Good teachers ask good questions. For each text, I provide "The Dirty Dozen," a list of questions my students can use to guide their reading. Often, we then vote as a class on which questions intrigue them most and which they'd like to pursue in class discussion, small groups and class presentations. Each day, I list on the board themes and passages pertinent to the next day's reading, preparing students for discussion rather than asking them for spontaneous brilliance. As the semester proceeds, I steadily decrease my creation of these lists and instead ask the students to develop their own, teaching them to interrogate a text without my guidance or specific direction of theme and creating in them independent, curious learners.

Once the exploration is underway, my goal is to engage students in the text or activity by talking to each other rather than solely to me. I typically start class with a brief lecture, followed by small group discussion or in-class writing assignment, and conclude with class discussion of findings and further questions. During small group discussions I often try to find a reason to leave the room. I find that after I have walked down the hall and back discussions have suddenly developed without my professorial presence. After circling the room answering questions and making suggestions, I like to take a seat in a corner to eavesdrop.

This is when I learn the most, gaining important insight into individual learning styles and discovering amazing qualities in my students. For example, one student was so nervous to talk to her small group that her hands were shaking. I knew then that this was a student I could never question in front of the class. Instead, I would email and check in with her individually and provide personal guidance before her class presentation. I once had a football player who never talked in a "Shakespeare for Non-Majors" class, but during a small group break-out session I watched as he fed answers to the group "leader," including the page numbers of specific influential passages. I learned then that not only was he participating, he was engaged, despite his inactivity in large (and even small) group discussions.

As my students gain confidence, I offer them more responsibility for their own learning. Halfway through each semester, I give each class a course evaluation as a means for them to respond to our class structure and to begin a dialogue about their participation grade. Every class has been divided regarding their preference for small group work vs. class discussion. After I explain the results to the class, students are almost always more willing to participate in both methods of pedagogy knowing that each technique helps some of their fellow students.

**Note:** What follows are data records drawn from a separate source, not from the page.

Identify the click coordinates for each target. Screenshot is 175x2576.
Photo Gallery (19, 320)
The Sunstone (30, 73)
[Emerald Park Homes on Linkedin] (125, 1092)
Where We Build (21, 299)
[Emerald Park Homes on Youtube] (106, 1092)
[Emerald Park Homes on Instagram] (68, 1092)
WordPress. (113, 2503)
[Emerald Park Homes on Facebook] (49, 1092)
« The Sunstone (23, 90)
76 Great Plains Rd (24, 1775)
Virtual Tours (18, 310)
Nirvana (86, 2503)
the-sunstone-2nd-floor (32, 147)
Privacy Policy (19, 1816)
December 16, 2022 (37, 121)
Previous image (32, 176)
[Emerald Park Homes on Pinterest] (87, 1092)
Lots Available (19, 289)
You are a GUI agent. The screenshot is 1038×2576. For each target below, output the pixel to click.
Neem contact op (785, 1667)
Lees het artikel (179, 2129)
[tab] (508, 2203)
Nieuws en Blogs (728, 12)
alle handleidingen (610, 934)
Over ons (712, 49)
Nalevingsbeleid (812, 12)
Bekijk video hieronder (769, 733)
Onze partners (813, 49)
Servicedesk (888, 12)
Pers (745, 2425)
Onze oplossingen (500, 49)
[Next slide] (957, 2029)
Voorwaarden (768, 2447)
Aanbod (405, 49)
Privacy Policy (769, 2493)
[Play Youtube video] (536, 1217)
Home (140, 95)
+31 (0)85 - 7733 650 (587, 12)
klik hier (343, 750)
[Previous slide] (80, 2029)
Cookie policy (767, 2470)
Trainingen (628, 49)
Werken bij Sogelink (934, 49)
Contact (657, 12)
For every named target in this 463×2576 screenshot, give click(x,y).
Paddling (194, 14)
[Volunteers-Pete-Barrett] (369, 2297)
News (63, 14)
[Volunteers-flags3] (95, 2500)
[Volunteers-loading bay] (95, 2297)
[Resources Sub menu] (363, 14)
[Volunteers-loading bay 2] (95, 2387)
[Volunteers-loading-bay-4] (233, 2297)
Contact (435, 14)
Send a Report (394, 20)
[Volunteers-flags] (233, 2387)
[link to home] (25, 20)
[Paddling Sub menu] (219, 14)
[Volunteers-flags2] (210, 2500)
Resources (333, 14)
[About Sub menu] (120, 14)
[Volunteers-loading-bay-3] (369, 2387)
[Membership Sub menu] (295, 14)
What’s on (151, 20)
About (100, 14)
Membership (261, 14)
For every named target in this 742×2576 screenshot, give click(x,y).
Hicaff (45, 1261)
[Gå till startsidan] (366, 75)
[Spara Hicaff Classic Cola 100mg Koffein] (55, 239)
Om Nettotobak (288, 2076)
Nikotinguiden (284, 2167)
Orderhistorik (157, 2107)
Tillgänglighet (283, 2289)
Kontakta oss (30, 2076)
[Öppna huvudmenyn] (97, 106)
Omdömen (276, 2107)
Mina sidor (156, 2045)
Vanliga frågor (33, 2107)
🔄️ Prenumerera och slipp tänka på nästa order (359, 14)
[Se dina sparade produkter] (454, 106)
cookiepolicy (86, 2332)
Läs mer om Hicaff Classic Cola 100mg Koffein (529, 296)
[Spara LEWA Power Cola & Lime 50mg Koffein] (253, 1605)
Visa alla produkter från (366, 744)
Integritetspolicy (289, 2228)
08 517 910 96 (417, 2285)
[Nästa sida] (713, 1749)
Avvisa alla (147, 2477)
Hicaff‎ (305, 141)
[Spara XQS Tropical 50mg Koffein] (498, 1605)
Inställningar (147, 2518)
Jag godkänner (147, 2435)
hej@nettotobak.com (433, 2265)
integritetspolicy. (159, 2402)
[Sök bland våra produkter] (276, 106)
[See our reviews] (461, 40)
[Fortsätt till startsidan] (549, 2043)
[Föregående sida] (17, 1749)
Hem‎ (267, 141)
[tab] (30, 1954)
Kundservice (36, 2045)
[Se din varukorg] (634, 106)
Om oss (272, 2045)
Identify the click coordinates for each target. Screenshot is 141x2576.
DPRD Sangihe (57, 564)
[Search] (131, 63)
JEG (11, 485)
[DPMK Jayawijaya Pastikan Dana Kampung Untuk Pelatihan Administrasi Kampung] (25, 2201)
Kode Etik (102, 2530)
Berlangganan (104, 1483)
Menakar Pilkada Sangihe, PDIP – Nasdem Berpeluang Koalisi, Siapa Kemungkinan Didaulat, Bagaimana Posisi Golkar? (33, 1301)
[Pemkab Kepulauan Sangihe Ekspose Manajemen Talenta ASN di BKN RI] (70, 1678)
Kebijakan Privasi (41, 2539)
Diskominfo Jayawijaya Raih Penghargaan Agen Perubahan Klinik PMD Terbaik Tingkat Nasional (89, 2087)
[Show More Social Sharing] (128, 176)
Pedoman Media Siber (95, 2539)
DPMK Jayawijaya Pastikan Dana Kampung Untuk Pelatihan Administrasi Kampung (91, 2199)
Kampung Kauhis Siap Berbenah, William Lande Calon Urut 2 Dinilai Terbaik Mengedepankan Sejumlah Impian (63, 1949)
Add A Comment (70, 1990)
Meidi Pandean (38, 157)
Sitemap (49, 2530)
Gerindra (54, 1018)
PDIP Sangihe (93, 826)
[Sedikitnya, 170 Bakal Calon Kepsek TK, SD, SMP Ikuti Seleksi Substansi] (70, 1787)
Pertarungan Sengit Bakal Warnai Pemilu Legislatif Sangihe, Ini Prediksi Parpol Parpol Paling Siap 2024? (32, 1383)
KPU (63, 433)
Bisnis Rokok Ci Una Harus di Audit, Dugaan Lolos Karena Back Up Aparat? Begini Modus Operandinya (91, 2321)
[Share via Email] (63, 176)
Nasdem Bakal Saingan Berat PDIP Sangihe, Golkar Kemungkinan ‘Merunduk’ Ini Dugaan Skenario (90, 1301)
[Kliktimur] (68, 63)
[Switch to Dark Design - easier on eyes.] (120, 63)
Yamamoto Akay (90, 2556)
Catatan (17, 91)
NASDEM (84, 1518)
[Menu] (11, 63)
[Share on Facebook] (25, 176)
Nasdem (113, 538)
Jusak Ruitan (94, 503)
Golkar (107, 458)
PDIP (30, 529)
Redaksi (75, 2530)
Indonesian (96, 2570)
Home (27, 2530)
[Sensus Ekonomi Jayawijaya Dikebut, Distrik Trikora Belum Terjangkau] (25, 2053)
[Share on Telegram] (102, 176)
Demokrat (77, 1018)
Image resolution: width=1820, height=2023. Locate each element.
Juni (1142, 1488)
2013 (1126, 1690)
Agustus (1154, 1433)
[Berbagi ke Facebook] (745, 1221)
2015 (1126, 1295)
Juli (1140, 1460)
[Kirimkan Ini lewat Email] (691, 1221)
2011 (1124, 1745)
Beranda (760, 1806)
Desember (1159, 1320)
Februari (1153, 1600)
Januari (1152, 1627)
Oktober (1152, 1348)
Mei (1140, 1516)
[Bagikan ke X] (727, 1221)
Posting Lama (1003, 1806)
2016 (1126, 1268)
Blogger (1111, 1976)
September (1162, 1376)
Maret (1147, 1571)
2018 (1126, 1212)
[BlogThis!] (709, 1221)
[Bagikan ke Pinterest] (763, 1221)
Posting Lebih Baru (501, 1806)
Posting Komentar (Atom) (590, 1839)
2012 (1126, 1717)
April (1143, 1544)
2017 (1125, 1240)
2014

I came to graduate school so that I could teach. I know that I want to teach because I have taught for twelve years, from middle school to graduate school, and I still love it. Seven years of teaching at the secondary level honed my classroom identity as well as my multi-tasking and classroom management. Five years of teaching at the university level have both deepened and broadened these skills as I have learned to create more rigorous and challenging syllabi, questions, and assignments. In all, I have developed and taught both literature and composition courses as well as a Pedagogy Workshop for incoming graduate students in the English Department at the University of Colorado. I have created a vast array of curricula, and sharpened my techniques for presenting, discussing, assigning and grading. I can now call on a large repertoire of experience and strategies for interacting with different kinds of students and classes.

I am excited to continue this great exploration as a faculty member. I fantasize about teaching such courses as "Tea and Crumpets; British India from Kipling to Roy," "The Word Made Film: Literature at the Movies," and "Writing the Election: Political Rhetoric." I hope to teach inter and intra-departmental courses such as "The Word on the Word: Theology and Literature" and "Going Over the Top: The Great War and British Modernism." Ultimately, I want to "awaken the natural curiosity" of my students because doing so also awakens my own.